2 teaspoons vanilla extract (gives light color when cooked)

1 teaspoon vanilla extract

Directions

For the crust: In a large bowl, cream together the cream cheese, peanut butter and chocolate. Beat in the flour; stir until fairly ameliorated. Buff the top of the pumpkin with the chopped chocolate. Stir in the vanilla. On a medium-size cookie sheet, arrange the pecan halves coated with the cream cheese layer.

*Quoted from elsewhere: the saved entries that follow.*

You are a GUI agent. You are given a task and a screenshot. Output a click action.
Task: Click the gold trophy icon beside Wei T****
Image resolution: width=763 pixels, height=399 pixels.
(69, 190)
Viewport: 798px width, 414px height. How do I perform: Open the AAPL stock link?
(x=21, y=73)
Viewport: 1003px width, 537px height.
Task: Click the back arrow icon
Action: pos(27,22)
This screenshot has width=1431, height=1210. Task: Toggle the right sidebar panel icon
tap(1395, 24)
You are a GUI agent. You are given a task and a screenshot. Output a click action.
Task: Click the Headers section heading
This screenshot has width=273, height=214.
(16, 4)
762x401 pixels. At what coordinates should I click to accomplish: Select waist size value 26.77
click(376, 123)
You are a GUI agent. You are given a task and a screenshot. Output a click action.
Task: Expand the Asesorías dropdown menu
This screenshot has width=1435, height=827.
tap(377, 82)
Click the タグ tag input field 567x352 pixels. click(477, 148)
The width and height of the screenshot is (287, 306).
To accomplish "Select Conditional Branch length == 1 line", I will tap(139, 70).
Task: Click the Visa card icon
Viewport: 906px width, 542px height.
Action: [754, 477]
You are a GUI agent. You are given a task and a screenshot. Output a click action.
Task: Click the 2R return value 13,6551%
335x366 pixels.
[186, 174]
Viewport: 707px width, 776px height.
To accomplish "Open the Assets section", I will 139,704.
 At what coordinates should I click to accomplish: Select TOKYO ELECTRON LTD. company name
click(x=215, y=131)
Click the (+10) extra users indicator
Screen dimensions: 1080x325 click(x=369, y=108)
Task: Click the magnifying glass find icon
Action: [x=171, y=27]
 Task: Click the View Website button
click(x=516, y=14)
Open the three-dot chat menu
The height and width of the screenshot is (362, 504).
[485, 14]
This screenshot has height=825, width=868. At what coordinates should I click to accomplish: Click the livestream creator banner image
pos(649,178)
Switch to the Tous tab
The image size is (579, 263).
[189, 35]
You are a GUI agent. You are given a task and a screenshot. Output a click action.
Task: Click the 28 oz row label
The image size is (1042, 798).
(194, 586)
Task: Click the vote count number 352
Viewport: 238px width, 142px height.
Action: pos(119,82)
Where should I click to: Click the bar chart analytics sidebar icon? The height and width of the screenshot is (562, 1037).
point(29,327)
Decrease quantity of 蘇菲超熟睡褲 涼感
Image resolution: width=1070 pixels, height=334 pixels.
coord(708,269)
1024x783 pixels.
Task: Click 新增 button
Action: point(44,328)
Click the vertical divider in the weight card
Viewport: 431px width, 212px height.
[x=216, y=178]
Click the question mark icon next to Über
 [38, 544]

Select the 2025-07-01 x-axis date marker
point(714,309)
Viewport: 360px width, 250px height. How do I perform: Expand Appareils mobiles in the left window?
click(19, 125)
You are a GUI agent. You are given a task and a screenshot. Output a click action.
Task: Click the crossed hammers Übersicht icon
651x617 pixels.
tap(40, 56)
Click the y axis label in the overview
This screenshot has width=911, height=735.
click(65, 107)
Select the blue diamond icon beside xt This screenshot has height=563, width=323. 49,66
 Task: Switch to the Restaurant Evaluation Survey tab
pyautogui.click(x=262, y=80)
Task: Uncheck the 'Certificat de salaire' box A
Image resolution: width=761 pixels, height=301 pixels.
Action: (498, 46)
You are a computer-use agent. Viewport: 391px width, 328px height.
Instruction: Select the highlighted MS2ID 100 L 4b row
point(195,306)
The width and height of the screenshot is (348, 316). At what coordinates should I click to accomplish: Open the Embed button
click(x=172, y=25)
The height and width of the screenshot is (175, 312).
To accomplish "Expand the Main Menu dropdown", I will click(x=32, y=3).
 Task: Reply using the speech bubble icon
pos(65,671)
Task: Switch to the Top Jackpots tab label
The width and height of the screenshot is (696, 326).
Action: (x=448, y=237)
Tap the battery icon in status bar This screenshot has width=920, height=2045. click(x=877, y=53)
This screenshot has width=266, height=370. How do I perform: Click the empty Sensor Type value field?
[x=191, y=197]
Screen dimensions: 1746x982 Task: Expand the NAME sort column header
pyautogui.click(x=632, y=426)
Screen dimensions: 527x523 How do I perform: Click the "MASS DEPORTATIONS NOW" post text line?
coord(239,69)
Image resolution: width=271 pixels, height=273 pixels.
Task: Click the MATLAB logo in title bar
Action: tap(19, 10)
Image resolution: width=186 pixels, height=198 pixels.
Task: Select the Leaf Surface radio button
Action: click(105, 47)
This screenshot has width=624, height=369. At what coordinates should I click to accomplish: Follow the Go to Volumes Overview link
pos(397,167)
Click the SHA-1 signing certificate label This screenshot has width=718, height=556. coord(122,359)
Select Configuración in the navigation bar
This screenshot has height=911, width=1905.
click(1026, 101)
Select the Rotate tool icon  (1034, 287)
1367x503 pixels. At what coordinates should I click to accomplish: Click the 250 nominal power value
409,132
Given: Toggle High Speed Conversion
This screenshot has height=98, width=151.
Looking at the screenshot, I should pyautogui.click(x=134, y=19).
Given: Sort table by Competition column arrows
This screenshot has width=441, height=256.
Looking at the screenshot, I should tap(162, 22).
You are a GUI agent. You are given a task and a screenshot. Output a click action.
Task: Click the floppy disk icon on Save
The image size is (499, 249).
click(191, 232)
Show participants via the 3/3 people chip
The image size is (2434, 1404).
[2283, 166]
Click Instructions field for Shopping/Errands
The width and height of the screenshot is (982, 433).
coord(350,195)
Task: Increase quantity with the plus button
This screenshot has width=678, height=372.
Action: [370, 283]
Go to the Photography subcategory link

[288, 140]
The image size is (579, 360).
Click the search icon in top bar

Drizzle half of the reserved pumpkin mixture over the top of the chocolate layer. Fold in the pecan halves. Place the remaining pumpkin mixture over the top of the chocolate layer. Repeat the layering, ending with the chocolate layer, and frost the whole bowl with the freshly frosted layers. Cut into wedges, if necessary. Freeze overnight.

To make the filling: In a medium bowl, beat the egg yolks until thick. In a large bowl, beat together the flour, cream cheese, peanut butter and chocolate. Add the beaten egg yolks and sugar, salt and vanilla extract, beat until well blended. In a small bowl, fold together the 3 egg whites, chocolate mixture, and the beaten egg yolks.

Pour into pie shell, slowly stir in the pecan wedges. No need to stir together. Chill for at least 24 hours before serving.